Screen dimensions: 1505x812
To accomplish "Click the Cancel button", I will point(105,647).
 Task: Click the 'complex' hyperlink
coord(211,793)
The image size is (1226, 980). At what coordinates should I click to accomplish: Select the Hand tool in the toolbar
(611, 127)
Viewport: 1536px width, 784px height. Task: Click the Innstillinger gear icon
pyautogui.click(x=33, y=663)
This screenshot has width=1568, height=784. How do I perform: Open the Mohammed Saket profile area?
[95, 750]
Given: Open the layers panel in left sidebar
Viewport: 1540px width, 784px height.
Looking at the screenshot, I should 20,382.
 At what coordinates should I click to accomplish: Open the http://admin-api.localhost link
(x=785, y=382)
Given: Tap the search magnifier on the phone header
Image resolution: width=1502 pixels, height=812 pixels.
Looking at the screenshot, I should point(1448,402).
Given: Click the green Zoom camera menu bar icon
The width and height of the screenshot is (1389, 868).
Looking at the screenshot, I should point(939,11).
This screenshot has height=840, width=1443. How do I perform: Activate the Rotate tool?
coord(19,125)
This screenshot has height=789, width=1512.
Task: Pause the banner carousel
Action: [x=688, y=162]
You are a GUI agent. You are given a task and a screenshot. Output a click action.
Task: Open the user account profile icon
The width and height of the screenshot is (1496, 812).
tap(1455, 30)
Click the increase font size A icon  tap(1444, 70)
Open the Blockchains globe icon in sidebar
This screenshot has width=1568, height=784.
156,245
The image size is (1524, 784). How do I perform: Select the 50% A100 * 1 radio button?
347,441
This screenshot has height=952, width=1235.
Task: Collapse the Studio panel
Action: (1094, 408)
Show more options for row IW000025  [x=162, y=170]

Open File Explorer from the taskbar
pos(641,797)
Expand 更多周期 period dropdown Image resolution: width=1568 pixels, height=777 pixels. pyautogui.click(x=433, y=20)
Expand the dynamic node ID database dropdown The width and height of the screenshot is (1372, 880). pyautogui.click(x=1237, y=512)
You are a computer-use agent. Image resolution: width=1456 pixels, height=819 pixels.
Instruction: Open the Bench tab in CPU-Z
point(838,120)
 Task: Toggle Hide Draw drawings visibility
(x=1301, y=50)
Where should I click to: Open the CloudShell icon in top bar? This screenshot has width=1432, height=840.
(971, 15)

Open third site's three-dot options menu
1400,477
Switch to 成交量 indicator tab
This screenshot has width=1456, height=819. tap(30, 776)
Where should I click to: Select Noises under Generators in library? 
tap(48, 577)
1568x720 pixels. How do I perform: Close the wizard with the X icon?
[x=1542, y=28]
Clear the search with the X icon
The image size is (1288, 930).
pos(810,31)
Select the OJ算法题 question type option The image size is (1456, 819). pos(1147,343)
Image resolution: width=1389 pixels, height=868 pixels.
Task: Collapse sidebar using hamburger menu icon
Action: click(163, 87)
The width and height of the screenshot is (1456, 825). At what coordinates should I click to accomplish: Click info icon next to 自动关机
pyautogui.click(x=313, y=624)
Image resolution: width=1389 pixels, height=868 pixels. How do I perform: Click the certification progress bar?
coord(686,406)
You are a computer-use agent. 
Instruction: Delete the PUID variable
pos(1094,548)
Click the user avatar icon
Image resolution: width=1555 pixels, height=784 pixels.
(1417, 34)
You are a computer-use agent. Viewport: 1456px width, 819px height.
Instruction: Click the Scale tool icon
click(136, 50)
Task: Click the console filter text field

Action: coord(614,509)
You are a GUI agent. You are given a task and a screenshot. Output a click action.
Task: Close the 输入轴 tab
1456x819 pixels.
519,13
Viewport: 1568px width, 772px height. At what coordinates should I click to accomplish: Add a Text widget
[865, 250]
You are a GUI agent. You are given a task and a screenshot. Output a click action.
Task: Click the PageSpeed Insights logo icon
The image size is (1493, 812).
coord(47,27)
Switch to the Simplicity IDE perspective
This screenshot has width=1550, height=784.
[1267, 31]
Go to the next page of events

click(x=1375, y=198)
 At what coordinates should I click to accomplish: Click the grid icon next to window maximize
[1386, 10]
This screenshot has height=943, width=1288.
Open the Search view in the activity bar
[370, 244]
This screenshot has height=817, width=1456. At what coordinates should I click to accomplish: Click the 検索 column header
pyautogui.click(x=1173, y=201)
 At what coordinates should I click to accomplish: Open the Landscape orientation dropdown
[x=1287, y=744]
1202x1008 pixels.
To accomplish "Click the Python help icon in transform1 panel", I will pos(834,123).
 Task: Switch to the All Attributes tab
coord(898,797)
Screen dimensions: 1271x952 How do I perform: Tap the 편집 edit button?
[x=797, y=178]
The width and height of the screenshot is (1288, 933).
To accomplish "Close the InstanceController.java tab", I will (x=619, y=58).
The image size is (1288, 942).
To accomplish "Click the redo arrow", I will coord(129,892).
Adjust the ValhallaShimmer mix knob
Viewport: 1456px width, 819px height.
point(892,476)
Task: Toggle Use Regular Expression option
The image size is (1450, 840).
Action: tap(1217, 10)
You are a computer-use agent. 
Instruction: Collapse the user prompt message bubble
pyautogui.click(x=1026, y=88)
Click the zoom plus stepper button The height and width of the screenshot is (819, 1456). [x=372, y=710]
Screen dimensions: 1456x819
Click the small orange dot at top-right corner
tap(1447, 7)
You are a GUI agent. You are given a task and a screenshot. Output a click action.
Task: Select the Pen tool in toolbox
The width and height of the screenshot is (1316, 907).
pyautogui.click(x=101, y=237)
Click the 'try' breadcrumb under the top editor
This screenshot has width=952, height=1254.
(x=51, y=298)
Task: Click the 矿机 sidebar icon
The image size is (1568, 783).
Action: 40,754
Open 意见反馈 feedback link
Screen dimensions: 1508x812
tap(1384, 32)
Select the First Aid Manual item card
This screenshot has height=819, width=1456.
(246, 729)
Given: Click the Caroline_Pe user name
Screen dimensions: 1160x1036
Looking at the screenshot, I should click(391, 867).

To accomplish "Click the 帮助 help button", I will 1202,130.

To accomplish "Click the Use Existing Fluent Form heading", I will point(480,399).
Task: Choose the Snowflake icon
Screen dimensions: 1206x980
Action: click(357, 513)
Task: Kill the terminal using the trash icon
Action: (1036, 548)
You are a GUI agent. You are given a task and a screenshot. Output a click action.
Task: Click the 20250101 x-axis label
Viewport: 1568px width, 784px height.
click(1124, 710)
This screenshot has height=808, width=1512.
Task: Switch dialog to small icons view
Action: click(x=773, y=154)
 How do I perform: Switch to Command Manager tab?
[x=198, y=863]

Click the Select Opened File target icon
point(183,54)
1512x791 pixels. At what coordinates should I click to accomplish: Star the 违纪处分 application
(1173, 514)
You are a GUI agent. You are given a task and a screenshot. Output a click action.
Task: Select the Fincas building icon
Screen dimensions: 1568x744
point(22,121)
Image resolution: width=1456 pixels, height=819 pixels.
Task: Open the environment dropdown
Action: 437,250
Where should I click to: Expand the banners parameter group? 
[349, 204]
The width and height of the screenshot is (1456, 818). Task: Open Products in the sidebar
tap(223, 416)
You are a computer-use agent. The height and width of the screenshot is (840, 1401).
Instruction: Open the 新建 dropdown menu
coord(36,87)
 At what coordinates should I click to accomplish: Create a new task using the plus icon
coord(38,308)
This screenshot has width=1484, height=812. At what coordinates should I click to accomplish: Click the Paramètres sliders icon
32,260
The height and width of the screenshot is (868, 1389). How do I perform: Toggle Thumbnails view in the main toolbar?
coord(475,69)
☆ ☆ ☆
Transcribe the material above in full, keeping each word unchanged.

> **EXPECTED ANSWER**
Screen dimensions: 1505x812
To accomplish "Click the Cancel button", I will point(105,647).
 Task: Click the 'complex' hyperlink
coord(211,793)
The image size is (1226, 980). At what coordinates should I click to accomplish: Select the Hand tool in the toolbar
(611, 127)
Viewport: 1536px width, 784px height. Task: Click the Innstillinger gear icon
pyautogui.click(x=33, y=663)
This screenshot has width=1568, height=784. How do I perform: Open the Mohammed Saket profile area?
[95, 750]
Given: Open the layers panel in left sidebar
Viewport: 1540px width, 784px height.
Looking at the screenshot, I should 20,382.
 At what coordinates should I click to accomplish: Open the http://admin-api.localhost link
(x=785, y=382)
Given: Tap the search magnifier on the phone header
Image resolution: width=1502 pixels, height=812 pixels.
Looking at the screenshot, I should point(1448,402).
Given: Click the green Zoom camera menu bar icon
The width and height of the screenshot is (1389, 868).
Looking at the screenshot, I should point(939,11).
This screenshot has height=840, width=1443. How do I perform: Activate the Rotate tool?
coord(19,125)
This screenshot has height=789, width=1512.
Task: Pause the banner carousel
Action: [x=688, y=162]
You are a GUI agent. You are given a task and a screenshot. Output a click action.
Task: Open the user account profile icon
The width and height of the screenshot is (1496, 812).
tap(1455, 30)
Click the increase font size A icon  tap(1444, 70)
Open the Blockchains globe icon in sidebar
This screenshot has width=1568, height=784.
156,245
The image size is (1524, 784). How do I perform: Select the 50% A100 * 1 radio button?
347,441
This screenshot has height=952, width=1235.
Task: Collapse the Studio panel
Action: (1094, 408)
Show more options for row IW000025  [x=162, y=170]

Open File Explorer from the taskbar
pos(641,797)
Expand 更多周期 period dropdown Image resolution: width=1568 pixels, height=777 pixels. pyautogui.click(x=433, y=20)
Expand the dynamic node ID database dropdown The width and height of the screenshot is (1372, 880). pyautogui.click(x=1237, y=512)
You are a computer-use agent. Image resolution: width=1456 pixels, height=819 pixels.
Instruction: Open the Bench tab in CPU-Z
point(838,120)
 Task: Toggle Hide Draw drawings visibility
(x=1301, y=50)
Where should I click to: Open the CloudShell icon in top bar? This screenshot has width=1432, height=840.
(971, 15)

Open third site's three-dot options menu
1400,477
Switch to 成交量 indicator tab
This screenshot has width=1456, height=819. tap(30, 776)
Where should I click to: Select Noises under Generators in library? 
tap(48, 577)
1568x720 pixels. How do I perform: Close the wizard with the X icon?
[x=1542, y=28]
Clear the search with the X icon
The image size is (1288, 930).
pos(810,31)
Select the OJ算法题 question type option The image size is (1456, 819). pos(1147,343)
Image resolution: width=1389 pixels, height=868 pixels.
Task: Collapse sidebar using hamburger menu icon
Action: click(163, 87)
The width and height of the screenshot is (1456, 825). At what coordinates should I click to accomplish: Click info icon next to 自动关机
pyautogui.click(x=313, y=624)
Image resolution: width=1389 pixels, height=868 pixels. How do I perform: Click the certification progress bar?
coord(686,406)
You are a computer-use agent. 
Instruction: Delete the PUID variable
pos(1094,548)
Click the user avatar icon
Image resolution: width=1555 pixels, height=784 pixels.
(1417, 34)
You are a computer-use agent. Viewport: 1456px width, 819px height.
Instruction: Click the Scale tool icon
click(136, 50)
Task: Click the console filter text field

Action: coord(614,509)
You are a GUI agent. You are given a task and a screenshot. Output a click action.
Task: Close the 输入轴 tab
1456x819 pixels.
519,13
Viewport: 1568px width, 772px height. At what coordinates should I click to accomplish: Add a Text widget
[865, 250]
You are a GUI agent. You are given a task and a screenshot. Output a click action.
Task: Click the PageSpeed Insights logo icon
The image size is (1493, 812).
coord(47,27)
Switch to the Simplicity IDE perspective
This screenshot has width=1550, height=784.
[1267, 31]
Go to the next page of events

click(x=1375, y=198)
 At what coordinates should I click to accomplish: Click the grid icon next to window maximize
[1386, 10]
This screenshot has height=943, width=1288.
Open the Search view in the activity bar
[370, 244]
This screenshot has height=817, width=1456. At what coordinates should I click to accomplish: Click the 検索 column header
pyautogui.click(x=1173, y=201)
 At what coordinates should I click to accomplish: Open the Landscape orientation dropdown
[x=1287, y=744]
1202x1008 pixels.
To accomplish "Click the Python help icon in transform1 panel", I will pos(834,123).
 Task: Switch to the All Attributes tab
coord(898,797)
Screen dimensions: 1271x952 How do I perform: Tap the 편집 edit button?
[x=797, y=178]
The width and height of the screenshot is (1288, 933).
To accomplish "Close the InstanceController.java tab", I will (x=619, y=58).
The image size is (1288, 942).
To accomplish "Click the redo arrow", I will coord(129,892).
Adjust the ValhallaShimmer mix knob
Viewport: 1456px width, 819px height.
point(892,476)
Task: Toggle Use Regular Expression option
The image size is (1450, 840).
Action: tap(1217, 10)
You are a computer-use agent. 
Instruction: Collapse the user prompt message bubble
pyautogui.click(x=1026, y=88)
Click the zoom plus stepper button The height and width of the screenshot is (819, 1456). [x=372, y=710]
Screen dimensions: 1456x819
Click the small orange dot at top-right corner
tap(1447, 7)
You are a GUI agent. You are given a task and a screenshot. Output a click action.
Task: Select the Pen tool in toolbox
The width and height of the screenshot is (1316, 907).
pyautogui.click(x=101, y=237)
Click the 'try' breadcrumb under the top editor
This screenshot has width=952, height=1254.
(x=51, y=298)
Task: Click the 矿机 sidebar icon
The image size is (1568, 783).
Action: 40,754
Open 意见反馈 feedback link
Screen dimensions: 1508x812
tap(1384, 32)
Select the First Aid Manual item card
This screenshot has height=819, width=1456.
(246, 729)
Given: Click the Caroline_Pe user name
Screen dimensions: 1160x1036
Looking at the screenshot, I should click(391, 867).

To accomplish "Click the 帮助 help button", I will 1202,130.

To accomplish "Click the Use Existing Fluent Form heading", I will point(480,399).
Task: Choose the Snowflake icon
Screen dimensions: 1206x980
Action: click(357, 513)
Task: Kill the terminal using the trash icon
Action: (1036, 548)
You are a GUI agent. You are given a task and a screenshot. Output a click action.
Task: Click the 20250101 x-axis label
Viewport: 1568px width, 784px height.
click(1124, 710)
This screenshot has height=808, width=1512.
Task: Switch dialog to small icons view
Action: click(x=773, y=154)
 How do I perform: Switch to Command Manager tab?
[x=198, y=863]

Click the Select Opened File target icon
point(183,54)
1512x791 pixels. At what coordinates should I click to accomplish: Star the 违纪处分 application
(1173, 514)
You are a GUI agent. You are given a task and a screenshot. Output a click action.
Task: Select the Fincas building icon
Screen dimensions: 1568x744
point(22,121)
Image resolution: width=1456 pixels, height=819 pixels.
Task: Open the environment dropdown
Action: 437,250
Where should I click to: Expand the banners parameter group? 
[349, 204]
The width and height of the screenshot is (1456, 818). Task: Open Products in the sidebar
tap(223, 416)
You are a computer-use agent. The height and width of the screenshot is (840, 1401).
Instruction: Open the 新建 dropdown menu
coord(36,87)
 At what coordinates should I click to accomplish: Create a new task using the plus icon
coord(38,308)
This screenshot has width=1484, height=812. At what coordinates should I click to accomplish: Click the Paramètres sliders icon
32,260
The height and width of the screenshot is (868, 1389). How do I perform: Toggle Thumbnails view in the main toolbar?
coord(475,69)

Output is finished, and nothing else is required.